Le corset de règles qui cadre la réalisation des haïku  doit, à mon sens, se lire comme procédant de la même démarche. Imposer un cadre, une forme à l’exercice, le rendre difficile, c’est pousser au dépassement de soi. Ces règles sont tellement contraignantes que leur application sans génie ne pourrait que conduire à la réalisation d’exercices scolaires sans aucun intérêt, et surtout sans élégance. Respecter la règle avec élégance pour la faire oublier, c’est là le génie du bon auteur de haïku. Et n’oublions pas que si un Bashô est à l’origine du mouvement qui a conduit aux haïku, c’est en opposition à la forme sclérosée des poètes « sérieux ».

 

On peut rajouter, sans que cela ne soit contradictoire avec ce qui précède, que l’on ne peut nier la parenté que l’on perçoit entre l’art du haïku  et la pensée Zen . Les jardins de pierres dont on a parlé plus haut, l’agencement des temples et des jardins, sont autant de haïku traduits en architecture, on y retrouve tout ce qui fait ce genre, simplicité, élégance, contraintes, pureté, symbolisme, poésie !

 

 

Je quitte le temple zen –

J’entre

Dans la nuit étoilée !

Masaoka Shiki

 

Et enfin, si on se replace du côté de l’occidental lisant des traductions de haïku  japonais, on ne peut nier que notre esprit d’analyse cherche à percevoir, comprendre le sens caché derrière ces quelques mots, comme si on ne pouvait pas concevoir qu’une telle sobriété ne puisse en fait vouloir signifier quelque chose de plus important, de plus grand ou de plus profond que ce que l’on lit. Cela va nous conduire, in fine, à trouver effectivement une explication faisant référence à l’histoire, à la culture ou à la religion, qui va nous satisfaire, et le fait que sans doute elle n’a rien à voir avec l’intention première de l’auteur – compte tenu de tout ce que la traduction fait perdre – ne nous perturbera pas outre mesure, tout content d’avoir enfin compris ! Au plaisir simple de la beauté des mots, on y aura ajouté le plaisir intellectuel de la sophistication.
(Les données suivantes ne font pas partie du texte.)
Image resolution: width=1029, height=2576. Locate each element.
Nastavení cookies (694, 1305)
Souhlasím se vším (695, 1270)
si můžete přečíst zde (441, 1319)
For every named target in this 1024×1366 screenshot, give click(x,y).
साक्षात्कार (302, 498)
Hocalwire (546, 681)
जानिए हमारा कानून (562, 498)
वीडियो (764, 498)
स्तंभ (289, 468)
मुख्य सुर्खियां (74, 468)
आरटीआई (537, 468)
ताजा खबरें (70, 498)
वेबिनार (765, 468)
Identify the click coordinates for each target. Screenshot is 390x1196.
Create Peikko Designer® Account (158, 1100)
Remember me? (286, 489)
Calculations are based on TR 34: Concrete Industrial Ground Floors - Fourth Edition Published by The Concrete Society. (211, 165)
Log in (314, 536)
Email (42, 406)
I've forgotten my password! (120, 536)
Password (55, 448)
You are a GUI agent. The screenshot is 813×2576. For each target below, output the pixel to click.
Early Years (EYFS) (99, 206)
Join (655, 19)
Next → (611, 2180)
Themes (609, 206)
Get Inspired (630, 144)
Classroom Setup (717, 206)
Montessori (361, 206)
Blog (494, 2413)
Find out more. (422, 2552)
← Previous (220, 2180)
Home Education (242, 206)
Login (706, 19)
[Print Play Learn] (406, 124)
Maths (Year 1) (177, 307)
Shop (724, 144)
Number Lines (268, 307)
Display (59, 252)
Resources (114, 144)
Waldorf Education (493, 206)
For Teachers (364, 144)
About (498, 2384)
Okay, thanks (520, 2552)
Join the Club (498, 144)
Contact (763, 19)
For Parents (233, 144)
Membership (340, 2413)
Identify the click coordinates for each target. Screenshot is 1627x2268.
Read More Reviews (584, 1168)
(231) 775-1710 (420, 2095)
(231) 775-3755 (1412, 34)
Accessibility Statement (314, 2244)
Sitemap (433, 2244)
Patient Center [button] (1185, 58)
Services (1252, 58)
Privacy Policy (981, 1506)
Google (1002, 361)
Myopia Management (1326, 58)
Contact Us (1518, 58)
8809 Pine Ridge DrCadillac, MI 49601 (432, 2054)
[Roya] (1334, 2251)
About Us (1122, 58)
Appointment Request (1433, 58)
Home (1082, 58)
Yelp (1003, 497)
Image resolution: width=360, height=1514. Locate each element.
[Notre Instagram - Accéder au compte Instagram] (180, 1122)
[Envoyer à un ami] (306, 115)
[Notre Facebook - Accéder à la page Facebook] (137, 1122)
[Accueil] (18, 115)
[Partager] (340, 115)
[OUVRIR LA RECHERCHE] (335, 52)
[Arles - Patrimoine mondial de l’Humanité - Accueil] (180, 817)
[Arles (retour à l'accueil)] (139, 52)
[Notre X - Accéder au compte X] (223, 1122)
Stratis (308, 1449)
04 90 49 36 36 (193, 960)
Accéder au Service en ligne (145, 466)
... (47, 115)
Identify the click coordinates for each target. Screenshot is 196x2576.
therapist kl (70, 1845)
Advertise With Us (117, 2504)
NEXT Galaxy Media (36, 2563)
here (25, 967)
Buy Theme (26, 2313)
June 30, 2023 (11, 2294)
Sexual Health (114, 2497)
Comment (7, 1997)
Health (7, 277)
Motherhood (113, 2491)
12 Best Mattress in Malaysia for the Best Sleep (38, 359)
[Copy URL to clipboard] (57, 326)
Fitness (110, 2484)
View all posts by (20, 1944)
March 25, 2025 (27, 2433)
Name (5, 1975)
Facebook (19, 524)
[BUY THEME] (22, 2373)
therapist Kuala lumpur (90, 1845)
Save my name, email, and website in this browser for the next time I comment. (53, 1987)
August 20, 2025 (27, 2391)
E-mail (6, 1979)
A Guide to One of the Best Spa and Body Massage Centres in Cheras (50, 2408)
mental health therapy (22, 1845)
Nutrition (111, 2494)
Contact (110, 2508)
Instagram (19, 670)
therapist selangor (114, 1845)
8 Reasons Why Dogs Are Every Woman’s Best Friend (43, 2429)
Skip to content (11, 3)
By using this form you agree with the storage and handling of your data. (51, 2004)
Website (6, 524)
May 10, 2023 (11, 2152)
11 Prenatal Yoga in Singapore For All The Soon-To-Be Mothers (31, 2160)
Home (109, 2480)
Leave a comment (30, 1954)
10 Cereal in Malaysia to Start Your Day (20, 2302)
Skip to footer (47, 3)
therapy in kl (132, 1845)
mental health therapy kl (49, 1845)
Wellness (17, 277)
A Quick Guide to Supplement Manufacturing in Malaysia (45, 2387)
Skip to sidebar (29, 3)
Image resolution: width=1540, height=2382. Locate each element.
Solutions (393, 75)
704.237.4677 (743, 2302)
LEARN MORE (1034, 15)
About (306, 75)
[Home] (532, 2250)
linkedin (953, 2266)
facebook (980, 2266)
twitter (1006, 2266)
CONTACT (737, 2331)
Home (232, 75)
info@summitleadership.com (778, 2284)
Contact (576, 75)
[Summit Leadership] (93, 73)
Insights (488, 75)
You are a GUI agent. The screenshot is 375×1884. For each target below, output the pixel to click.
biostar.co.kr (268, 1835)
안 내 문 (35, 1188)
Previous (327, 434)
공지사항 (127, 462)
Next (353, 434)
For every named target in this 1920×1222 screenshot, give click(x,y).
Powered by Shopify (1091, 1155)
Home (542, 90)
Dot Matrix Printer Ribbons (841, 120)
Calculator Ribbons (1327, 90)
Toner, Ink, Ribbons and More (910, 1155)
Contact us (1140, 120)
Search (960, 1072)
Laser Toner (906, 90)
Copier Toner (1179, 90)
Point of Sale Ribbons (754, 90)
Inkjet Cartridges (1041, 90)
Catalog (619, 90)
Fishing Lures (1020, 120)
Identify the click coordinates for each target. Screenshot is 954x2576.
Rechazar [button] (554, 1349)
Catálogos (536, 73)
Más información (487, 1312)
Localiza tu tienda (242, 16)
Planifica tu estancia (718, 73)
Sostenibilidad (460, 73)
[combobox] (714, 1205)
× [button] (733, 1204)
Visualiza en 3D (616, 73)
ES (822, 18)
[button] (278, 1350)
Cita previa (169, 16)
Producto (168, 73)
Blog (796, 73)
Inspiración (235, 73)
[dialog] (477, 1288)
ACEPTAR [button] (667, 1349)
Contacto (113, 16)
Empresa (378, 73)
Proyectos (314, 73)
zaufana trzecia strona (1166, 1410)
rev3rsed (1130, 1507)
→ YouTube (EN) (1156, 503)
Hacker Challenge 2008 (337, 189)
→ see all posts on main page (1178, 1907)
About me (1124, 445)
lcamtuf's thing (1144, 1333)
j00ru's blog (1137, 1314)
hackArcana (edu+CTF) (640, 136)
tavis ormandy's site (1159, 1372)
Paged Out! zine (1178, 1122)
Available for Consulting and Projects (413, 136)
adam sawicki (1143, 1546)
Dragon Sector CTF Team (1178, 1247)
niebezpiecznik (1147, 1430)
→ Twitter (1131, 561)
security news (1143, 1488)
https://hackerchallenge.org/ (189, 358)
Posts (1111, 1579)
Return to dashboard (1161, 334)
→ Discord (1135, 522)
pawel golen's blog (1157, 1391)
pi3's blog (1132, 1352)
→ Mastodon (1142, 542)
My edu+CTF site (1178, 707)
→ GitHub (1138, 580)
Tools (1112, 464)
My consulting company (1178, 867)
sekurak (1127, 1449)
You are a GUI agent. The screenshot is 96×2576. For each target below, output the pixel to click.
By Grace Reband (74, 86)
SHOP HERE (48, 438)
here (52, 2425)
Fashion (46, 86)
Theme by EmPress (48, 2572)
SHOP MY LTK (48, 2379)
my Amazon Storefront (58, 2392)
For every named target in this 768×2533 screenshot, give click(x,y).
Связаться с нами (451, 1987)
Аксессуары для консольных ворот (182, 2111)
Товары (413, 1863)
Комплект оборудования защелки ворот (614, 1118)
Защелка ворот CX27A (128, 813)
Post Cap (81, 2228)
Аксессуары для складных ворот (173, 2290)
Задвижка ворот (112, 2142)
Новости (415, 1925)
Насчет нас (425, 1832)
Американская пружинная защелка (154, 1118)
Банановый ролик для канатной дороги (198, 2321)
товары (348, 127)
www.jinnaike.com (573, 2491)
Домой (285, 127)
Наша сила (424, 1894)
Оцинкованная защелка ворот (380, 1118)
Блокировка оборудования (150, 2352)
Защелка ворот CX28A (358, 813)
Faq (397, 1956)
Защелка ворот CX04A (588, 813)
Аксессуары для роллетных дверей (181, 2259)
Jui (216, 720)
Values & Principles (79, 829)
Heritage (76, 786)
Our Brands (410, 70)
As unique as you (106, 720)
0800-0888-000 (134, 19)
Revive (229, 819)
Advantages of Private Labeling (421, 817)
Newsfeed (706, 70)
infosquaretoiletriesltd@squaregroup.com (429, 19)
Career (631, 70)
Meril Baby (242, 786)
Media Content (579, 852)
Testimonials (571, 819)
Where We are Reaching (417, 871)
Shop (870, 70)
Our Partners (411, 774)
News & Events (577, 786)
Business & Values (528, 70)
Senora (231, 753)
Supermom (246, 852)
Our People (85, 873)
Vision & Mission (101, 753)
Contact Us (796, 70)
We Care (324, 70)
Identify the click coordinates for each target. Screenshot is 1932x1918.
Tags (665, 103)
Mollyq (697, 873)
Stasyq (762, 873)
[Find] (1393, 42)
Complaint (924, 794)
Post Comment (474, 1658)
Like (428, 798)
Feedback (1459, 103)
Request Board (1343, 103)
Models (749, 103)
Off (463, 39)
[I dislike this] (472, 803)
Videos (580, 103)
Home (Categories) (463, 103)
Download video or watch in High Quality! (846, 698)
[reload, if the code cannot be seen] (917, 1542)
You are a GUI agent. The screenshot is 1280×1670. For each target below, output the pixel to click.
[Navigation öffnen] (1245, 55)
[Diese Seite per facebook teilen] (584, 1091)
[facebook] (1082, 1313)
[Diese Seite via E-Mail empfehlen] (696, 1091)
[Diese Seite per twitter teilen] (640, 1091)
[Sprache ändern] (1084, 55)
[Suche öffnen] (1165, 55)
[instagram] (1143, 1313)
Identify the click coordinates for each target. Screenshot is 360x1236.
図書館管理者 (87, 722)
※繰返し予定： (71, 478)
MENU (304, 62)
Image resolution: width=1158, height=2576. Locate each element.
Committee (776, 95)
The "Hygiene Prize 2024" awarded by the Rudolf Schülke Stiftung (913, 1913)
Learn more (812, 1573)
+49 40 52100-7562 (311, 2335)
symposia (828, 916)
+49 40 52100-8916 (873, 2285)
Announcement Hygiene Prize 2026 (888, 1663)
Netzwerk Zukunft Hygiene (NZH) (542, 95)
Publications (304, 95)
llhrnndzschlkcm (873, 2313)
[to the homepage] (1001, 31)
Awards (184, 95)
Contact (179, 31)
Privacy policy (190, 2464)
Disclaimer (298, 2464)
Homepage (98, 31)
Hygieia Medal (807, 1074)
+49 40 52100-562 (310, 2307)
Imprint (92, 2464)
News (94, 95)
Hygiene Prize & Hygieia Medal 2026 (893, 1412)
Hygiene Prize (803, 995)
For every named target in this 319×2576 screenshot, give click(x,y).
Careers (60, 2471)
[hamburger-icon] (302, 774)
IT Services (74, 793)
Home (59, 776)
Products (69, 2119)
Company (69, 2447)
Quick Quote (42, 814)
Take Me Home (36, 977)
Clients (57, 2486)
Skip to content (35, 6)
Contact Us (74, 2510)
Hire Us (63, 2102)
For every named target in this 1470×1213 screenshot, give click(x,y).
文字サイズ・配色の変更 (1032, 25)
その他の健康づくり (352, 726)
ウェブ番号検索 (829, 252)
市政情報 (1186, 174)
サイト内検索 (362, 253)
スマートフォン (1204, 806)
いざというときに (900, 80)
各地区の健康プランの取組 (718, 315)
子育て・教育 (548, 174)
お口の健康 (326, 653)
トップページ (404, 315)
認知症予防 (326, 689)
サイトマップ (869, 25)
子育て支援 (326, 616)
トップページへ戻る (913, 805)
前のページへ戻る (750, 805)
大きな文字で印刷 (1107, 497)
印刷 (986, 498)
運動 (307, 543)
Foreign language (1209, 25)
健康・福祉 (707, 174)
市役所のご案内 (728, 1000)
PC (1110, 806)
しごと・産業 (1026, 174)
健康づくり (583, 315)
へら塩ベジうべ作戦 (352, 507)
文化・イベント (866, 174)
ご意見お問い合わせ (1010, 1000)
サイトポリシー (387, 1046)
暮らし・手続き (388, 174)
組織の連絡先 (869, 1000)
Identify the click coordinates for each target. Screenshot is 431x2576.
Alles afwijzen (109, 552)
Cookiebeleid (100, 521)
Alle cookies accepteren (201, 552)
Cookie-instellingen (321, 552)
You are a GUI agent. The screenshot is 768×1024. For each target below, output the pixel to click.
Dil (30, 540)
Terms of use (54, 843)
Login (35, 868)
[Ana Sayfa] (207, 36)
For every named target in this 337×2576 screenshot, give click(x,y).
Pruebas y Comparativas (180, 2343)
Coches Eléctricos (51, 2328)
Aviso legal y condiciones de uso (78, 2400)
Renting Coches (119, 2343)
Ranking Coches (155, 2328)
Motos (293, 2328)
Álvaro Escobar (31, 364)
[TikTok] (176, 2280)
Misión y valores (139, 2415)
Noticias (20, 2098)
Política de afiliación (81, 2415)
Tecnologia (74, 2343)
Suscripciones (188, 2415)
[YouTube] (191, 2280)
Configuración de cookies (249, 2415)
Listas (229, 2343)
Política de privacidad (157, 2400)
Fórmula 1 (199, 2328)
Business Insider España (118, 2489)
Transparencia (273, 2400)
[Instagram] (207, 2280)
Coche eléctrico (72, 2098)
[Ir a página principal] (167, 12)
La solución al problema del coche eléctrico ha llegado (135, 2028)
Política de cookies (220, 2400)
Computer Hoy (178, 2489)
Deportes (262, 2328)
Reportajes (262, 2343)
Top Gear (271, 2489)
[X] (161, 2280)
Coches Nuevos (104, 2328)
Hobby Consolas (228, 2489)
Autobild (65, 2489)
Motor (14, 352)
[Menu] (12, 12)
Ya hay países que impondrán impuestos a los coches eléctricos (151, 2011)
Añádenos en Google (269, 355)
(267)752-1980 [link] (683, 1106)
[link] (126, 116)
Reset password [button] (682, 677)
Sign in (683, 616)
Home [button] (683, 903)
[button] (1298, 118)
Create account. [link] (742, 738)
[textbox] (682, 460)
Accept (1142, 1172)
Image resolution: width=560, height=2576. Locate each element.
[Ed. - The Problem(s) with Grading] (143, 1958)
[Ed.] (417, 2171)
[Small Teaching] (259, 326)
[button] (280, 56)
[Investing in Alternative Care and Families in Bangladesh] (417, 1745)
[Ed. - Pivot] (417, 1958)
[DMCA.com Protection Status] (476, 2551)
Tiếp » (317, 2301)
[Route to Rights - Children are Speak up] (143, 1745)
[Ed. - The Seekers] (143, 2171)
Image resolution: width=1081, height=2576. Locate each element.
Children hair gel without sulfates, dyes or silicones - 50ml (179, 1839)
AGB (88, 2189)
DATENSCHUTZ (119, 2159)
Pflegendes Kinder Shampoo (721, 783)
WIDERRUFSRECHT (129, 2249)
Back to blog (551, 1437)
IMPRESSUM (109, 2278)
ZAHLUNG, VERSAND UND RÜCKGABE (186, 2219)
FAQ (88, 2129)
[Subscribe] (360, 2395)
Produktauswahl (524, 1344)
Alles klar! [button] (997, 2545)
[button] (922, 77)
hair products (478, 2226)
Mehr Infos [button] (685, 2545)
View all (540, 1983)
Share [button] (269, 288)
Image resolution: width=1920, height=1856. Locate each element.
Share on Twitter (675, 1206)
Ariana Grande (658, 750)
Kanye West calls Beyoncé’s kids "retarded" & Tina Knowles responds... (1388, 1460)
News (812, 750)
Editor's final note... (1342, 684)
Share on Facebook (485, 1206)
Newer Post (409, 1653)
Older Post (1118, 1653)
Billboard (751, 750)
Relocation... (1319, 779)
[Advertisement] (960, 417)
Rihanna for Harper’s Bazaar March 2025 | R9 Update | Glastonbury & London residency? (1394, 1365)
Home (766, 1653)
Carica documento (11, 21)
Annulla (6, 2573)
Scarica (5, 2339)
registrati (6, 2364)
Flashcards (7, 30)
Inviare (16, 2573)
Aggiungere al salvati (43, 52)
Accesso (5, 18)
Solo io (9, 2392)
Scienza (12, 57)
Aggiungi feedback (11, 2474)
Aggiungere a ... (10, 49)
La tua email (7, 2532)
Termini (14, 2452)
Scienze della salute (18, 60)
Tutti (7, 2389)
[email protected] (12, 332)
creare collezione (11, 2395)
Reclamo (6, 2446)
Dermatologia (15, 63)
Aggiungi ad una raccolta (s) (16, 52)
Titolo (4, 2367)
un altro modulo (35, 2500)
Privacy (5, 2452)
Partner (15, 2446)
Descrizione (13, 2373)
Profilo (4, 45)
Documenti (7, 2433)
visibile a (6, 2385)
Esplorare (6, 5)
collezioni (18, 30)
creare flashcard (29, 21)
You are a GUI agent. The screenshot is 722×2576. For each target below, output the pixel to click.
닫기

Même si nous n’avons pas conscience de ce mécanisme, de cette « pulsion », je crois qu’elle joue un rôle important dans le plaisir, ou l’intérêt que nous ressentons vis-à-vis des haïku. Les commentaires « pompeux » de R.H. Blyth, mais aussi les commentaires inspirés et instruits des compilations ou anthologies disponibles sur le marché actuellement, en sont un bon exemple. Mais qu’importe, quel que soit le mécanisme, c’est notre plaisir à la lecture qui importe finalement.